Language-learning startup Preply has raised $150 million in new funding, pushing its valuation to $1.2 billion and cementing its place among the latest EdTech unicorns. The Series D round was led by growth equity firm WestCap, signaling renewed investor confidence in education platforms that prioritize real human interaction—even as AI reshapes the sector.
The raise comes at a moment when language learning is surging worldwide. Remote work, cross-border hiring, and global migration have turned conversational fluency into a professional necessity rather than a nice-to-have. Preply is betting that the next phase of growth won’t be driven by gamified apps alone, but by platforms that blend technology with human connection.
Scaling live tutoring, not replacing it
Founded in 2012, Preply operates what it calls the world’s largest marketplace for live language tutoring. The platform connects more than 100,000 tutors with learners in 180 countries, offering lessons across 90-plus languages.
What differentiates Preply in a crowded market is its insistence on keeping humans at the center. While many language apps lean heavily on automation, Preply’s model revolves around one-on-one sessions with real tutors. AI plays a supporting role, not the starring one.
Behind the scenes, the company uses an AI “co-pilot” to help tutors track learner progress, organize materials, and generate insights. The idea is to remove administrative friction while leaving the core learning experience—conversation, feedback, and motivation—in human hands.

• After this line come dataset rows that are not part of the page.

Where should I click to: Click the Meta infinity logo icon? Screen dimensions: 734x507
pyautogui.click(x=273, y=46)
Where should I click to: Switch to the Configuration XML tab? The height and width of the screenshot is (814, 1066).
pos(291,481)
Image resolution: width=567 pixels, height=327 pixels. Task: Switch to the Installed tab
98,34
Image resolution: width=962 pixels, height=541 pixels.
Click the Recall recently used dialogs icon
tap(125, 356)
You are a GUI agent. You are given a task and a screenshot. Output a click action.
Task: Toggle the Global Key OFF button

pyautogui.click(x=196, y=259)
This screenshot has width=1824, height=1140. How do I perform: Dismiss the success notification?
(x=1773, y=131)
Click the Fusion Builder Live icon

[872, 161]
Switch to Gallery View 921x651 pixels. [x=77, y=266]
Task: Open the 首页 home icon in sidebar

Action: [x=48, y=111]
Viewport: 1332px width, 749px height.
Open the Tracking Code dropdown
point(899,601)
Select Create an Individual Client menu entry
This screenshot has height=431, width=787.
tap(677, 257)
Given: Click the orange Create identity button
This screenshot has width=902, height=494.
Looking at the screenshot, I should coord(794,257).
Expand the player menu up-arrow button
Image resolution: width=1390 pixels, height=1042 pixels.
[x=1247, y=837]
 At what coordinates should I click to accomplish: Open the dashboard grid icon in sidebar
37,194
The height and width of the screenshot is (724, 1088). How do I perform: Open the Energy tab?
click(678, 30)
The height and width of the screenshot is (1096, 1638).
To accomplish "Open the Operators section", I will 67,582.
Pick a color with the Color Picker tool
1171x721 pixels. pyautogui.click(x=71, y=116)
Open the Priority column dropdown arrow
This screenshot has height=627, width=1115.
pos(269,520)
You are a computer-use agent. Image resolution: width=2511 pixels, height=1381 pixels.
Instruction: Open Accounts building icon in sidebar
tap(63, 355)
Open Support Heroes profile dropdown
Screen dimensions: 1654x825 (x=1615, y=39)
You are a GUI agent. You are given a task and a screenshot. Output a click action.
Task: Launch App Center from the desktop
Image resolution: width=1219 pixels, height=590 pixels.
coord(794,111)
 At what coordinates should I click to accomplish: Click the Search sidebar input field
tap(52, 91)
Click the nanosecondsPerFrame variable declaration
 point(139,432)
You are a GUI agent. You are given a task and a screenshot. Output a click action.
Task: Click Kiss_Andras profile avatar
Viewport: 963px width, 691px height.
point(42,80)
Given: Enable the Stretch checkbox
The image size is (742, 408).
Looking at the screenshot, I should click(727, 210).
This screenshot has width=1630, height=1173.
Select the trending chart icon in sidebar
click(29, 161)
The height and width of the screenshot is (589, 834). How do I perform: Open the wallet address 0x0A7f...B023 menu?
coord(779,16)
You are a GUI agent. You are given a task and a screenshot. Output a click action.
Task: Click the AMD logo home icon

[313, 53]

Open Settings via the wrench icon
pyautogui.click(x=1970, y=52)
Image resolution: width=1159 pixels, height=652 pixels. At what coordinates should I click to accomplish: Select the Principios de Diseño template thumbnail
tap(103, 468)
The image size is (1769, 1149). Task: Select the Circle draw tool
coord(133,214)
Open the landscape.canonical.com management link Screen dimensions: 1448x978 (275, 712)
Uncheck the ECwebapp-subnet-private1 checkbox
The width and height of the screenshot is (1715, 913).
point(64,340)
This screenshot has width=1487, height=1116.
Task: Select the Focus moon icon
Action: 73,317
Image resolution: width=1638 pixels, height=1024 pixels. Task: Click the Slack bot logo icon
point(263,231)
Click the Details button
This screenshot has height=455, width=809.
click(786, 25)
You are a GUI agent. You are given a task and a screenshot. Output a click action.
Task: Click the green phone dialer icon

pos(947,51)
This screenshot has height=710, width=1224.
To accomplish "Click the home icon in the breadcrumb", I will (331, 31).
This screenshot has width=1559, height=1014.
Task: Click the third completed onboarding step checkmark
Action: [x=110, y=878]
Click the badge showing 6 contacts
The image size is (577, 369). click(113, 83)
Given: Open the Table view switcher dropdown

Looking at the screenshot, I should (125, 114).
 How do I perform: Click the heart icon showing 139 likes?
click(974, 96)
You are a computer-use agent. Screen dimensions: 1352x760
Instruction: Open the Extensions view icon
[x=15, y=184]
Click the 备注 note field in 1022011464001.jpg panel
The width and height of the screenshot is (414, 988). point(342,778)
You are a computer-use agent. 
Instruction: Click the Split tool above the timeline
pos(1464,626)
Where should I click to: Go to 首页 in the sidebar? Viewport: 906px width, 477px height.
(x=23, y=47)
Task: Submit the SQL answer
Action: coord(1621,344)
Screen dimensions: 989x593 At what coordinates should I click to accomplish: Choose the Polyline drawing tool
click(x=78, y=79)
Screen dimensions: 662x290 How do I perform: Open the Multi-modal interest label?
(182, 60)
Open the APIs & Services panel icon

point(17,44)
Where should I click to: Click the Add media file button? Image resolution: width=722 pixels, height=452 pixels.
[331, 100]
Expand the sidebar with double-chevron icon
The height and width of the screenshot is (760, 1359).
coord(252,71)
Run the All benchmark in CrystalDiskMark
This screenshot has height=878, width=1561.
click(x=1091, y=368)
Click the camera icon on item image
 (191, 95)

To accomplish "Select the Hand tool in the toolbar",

A founder story rooted in frustration
Preply’s origins are personal. Co-founders Kirill Bigai, Dmytro Voloshyn, and Sergey Lukyanov started the company after experiencing firsthand how traditional language education often falls apart in real-world settings.
Bigai has spoken openly about struggling to follow everyday conversations after moving abroad—despite years of formal study. That gap between textbook knowledge and real communication became the foundation of Preply’s approach: learning that’s practical, personal, and adaptable.
Why investors are paying attention now
EdTech has had a volatile few years. Pandemic-era growth cooled, funding tightened, and investors became more selective. Preply’s raise stands out because it reflects a shift in what backers are looking for.
Rather than chasing pure automation, investors appear increasingly interested in platforms that show sustainable engagement and clear outcomes. Preply’s structured tutoring model, recurring usage, and global scale fit that profile.
The involvement of WestCap—known for backing companies with long-term operational discipline—adds weight to the bet that education platforms can grow without sacrificing quality or trust.
How it stacks up against rivals
Language-learning giants like Duolingo and Babbel dominate self-paced learning, while iTalki offers flexible access to tutors.
Preply positions itself somewhere in between: more structured than open marketplaces, more human than app-first platforms. Its focus is less on quick streaks and more on long-term confidence—especially for learners using language professionally.
What’s next for Preply
With fresh capital, Preply plans to expand its global footprint, invest more deeply in AI and data science, and grow its product and engineering teams. The company says it will continue refining personalization so lessons adapt more closely to individual goals, industries, and learning styles.
Hiring is a major priority. Preply expects to bring on around 100 new engineers over the next year, doubling down on R&D rather than flashy marketing.
The bigger takeaway
Preply’s unicorn moment reflects a broader recalibration in EdTech. As AI becomes ubiquitous, the most valuable platforms may be those that know where not to automate.
In language learning, where confidence, culture, and nuance matter, Preply is betting that technology works best when it stays in the background—quietly helping humans do what they already do best.
Conclusion
In an era obsessed with AI replacing people, Preply just raised $150 million by arguing the opposite.